= Beginning of Section =

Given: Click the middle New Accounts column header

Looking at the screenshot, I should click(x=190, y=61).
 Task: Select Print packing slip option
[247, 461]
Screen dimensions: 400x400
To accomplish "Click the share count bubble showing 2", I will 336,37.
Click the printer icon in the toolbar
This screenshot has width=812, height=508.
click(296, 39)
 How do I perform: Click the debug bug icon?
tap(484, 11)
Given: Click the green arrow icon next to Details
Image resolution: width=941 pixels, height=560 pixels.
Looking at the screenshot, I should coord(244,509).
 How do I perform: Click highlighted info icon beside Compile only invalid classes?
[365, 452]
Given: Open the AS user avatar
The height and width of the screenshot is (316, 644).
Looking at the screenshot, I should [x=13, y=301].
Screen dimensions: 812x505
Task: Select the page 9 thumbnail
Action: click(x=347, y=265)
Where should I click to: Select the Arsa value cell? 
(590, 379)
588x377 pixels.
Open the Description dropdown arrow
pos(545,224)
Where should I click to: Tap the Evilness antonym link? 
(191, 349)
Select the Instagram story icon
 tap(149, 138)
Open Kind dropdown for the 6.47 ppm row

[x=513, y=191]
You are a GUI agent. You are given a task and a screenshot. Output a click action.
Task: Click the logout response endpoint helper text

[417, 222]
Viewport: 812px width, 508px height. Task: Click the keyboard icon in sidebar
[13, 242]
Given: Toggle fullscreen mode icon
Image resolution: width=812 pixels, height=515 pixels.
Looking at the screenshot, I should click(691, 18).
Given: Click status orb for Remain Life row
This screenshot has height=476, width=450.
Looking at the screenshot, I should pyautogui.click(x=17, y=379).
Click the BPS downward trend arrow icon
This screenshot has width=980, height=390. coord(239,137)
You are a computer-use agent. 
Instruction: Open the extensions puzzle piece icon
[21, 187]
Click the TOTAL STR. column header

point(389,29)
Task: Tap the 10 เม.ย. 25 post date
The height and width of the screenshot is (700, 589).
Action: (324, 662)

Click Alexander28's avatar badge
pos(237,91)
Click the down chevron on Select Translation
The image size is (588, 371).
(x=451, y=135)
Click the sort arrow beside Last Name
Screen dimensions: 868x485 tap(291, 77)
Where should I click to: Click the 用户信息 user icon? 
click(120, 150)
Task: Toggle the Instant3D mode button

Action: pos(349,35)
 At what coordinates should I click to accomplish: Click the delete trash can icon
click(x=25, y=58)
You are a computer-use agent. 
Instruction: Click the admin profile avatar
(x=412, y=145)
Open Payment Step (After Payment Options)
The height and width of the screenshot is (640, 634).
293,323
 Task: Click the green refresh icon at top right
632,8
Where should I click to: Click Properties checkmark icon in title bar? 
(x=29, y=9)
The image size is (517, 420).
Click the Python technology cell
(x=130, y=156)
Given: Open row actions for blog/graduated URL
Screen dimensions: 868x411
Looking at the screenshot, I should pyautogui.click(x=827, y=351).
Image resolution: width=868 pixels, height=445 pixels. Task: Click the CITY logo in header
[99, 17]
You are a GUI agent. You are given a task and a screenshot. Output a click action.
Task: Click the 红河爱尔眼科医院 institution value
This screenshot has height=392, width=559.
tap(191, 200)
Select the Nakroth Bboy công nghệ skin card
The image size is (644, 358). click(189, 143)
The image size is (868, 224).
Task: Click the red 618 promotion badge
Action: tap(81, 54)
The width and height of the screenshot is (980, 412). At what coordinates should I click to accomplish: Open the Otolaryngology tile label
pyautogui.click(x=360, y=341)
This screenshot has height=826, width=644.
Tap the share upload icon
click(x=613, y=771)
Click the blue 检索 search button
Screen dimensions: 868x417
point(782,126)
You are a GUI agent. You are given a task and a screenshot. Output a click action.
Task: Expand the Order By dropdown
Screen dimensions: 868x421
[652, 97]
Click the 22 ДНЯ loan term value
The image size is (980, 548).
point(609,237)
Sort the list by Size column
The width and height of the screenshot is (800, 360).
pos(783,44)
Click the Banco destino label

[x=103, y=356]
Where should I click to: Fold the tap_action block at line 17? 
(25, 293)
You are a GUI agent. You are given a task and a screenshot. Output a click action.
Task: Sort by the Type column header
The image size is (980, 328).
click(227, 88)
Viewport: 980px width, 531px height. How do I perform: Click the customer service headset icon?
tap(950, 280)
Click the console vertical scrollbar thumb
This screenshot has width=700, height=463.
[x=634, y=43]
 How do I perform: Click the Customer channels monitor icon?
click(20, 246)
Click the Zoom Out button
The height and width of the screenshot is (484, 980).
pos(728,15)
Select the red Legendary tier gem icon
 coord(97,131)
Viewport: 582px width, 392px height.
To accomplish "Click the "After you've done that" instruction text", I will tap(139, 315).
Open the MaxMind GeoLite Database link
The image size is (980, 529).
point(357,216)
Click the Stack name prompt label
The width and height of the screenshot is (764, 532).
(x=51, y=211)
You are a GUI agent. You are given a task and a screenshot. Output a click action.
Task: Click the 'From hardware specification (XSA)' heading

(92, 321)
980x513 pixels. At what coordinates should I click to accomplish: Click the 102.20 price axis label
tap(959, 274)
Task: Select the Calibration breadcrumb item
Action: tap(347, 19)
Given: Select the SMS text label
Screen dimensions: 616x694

= End of Section =

- **Description of the task**: What is needed is a full, exact copy of the records.

- **Output for this exercise**:
Given: Click the middle New Accounts column header

Looking at the screenshot, I should click(x=190, y=61).
 Task: Select Print packing slip option
[247, 461]
Screen dimensions: 400x400
To accomplish "Click the share count bubble showing 2", I will 336,37.
Click the printer icon in the toolbar
This screenshot has width=812, height=508.
click(296, 39)
 How do I perform: Click the debug bug icon?
tap(484, 11)
Given: Click the green arrow icon next to Details
Image resolution: width=941 pixels, height=560 pixels.
Looking at the screenshot, I should coord(244,509).
 How do I perform: Click highlighted info icon beside Compile only invalid classes?
[365, 452]
Given: Open the AS user avatar
The height and width of the screenshot is (316, 644).
Looking at the screenshot, I should [x=13, y=301].
Screen dimensions: 812x505
Task: Select the page 9 thumbnail
Action: click(x=347, y=265)
Where should I click to: Select the Arsa value cell? 
(590, 379)
588x377 pixels.
Open the Description dropdown arrow
pos(545,224)
Where should I click to: Tap the Evilness antonym link? 
(191, 349)
Select the Instagram story icon
 tap(149, 138)
Open Kind dropdown for the 6.47 ppm row

[x=513, y=191]
You are a GUI agent. You are given a task and a screenshot. Output a click action.
Task: Click the logout response endpoint helper text

[417, 222]
Viewport: 812px width, 508px height. Task: Click the keyboard icon in sidebar
[13, 242]
Given: Toggle fullscreen mode icon
Image resolution: width=812 pixels, height=515 pixels.
Looking at the screenshot, I should click(691, 18).
Given: Click status orb for Remain Life row
This screenshot has height=476, width=450.
Looking at the screenshot, I should pyautogui.click(x=17, y=379).
Click the BPS downward trend arrow icon
This screenshot has width=980, height=390. coord(239,137)
You are a computer-use agent. 
Instruction: Open the extensions puzzle piece icon
[21, 187]
Click the TOTAL STR. column header

point(389,29)
Task: Tap the 10 เม.ย. 25 post date
The height and width of the screenshot is (700, 589).
Action: (324, 662)

Click Alexander28's avatar badge
pos(237,91)
Click the down chevron on Select Translation
The image size is (588, 371).
(x=451, y=135)
Click the sort arrow beside Last Name
Screen dimensions: 868x485 tap(291, 77)
Where should I click to: Click the 用户信息 user icon? 
click(120, 150)
Task: Toggle the Instant3D mode button

Action: pos(349,35)
 At what coordinates should I click to accomplish: Click the delete trash can icon
click(x=25, y=58)
You are a computer-use agent. 
Instruction: Click the admin profile avatar
(x=412, y=145)
Open Payment Step (After Payment Options)
The height and width of the screenshot is (640, 634).
293,323
 Task: Click the green refresh icon at top right
632,8
Where should I click to: Click Properties checkmark icon in title bar? 
(x=29, y=9)
The image size is (517, 420).
Click the Python technology cell
(x=130, y=156)
Given: Open row actions for blog/graduated URL
Screen dimensions: 868x411
Looking at the screenshot, I should pyautogui.click(x=827, y=351).
Image resolution: width=868 pixels, height=445 pixels. Task: Click the CITY logo in header
[99, 17]
You are a GUI agent. You are given a task and a screenshot. Output a click action.
Task: Click the 红河爱尔眼科医院 institution value
This screenshot has height=392, width=559.
tap(191, 200)
Select the Nakroth Bboy công nghệ skin card
The image size is (644, 358). click(189, 143)
The image size is (868, 224).
Task: Click the red 618 promotion badge
Action: tap(81, 54)
The width and height of the screenshot is (980, 412). At what coordinates should I click to accomplish: Open the Otolaryngology tile label
pyautogui.click(x=360, y=341)
This screenshot has height=826, width=644.
Tap the share upload icon
click(x=613, y=771)
Click the blue 检索 search button
Screen dimensions: 868x417
point(782,126)
You are a GUI agent. You are given a task and a screenshot. Output a click action.
Task: Expand the Order By dropdown
Screen dimensions: 868x421
[652, 97]
Click the 22 ДНЯ loan term value
The image size is (980, 548).
point(609,237)
Sort the list by Size column
The width and height of the screenshot is (800, 360).
pos(783,44)
Click the Banco destino label

[x=103, y=356]
Where should I click to: Fold the tap_action block at line 17? 
(25, 293)
You are a GUI agent. You are given a task and a screenshot. Output a click action.
Task: Sort by the Type column header
The image size is (980, 328).
click(227, 88)
Viewport: 980px width, 531px height. How do I perform: Click the customer service headset icon?
tap(950, 280)
Click the console vertical scrollbar thumb
This screenshot has width=700, height=463.
[x=634, y=43]
 How do I perform: Click the Customer channels monitor icon?
click(20, 246)
Click the Zoom Out button
The height and width of the screenshot is (484, 980).
pos(728,15)
Select the red Legendary tier gem icon
 coord(97,131)
Viewport: 582px width, 392px height.
To accomplish "Click the "After you've done that" instruction text", I will tap(139, 315).
Open the MaxMind GeoLite Database link
The image size is (980, 529).
point(357,216)
Click the Stack name prompt label
The width and height of the screenshot is (764, 532).
(x=51, y=211)
You are a GUI agent. You are given a task and a screenshot. Output a click action.
Task: Click the 'From hardware specification (XSA)' heading

(92, 321)
980x513 pixels. At what coordinates should I click to accomplish: Click the 102.20 price axis label
tap(959, 274)
Task: Select the Calibration breadcrumb item
Action: tap(347, 19)
Given: Select the SMS text label
Screen dimensions: 616x694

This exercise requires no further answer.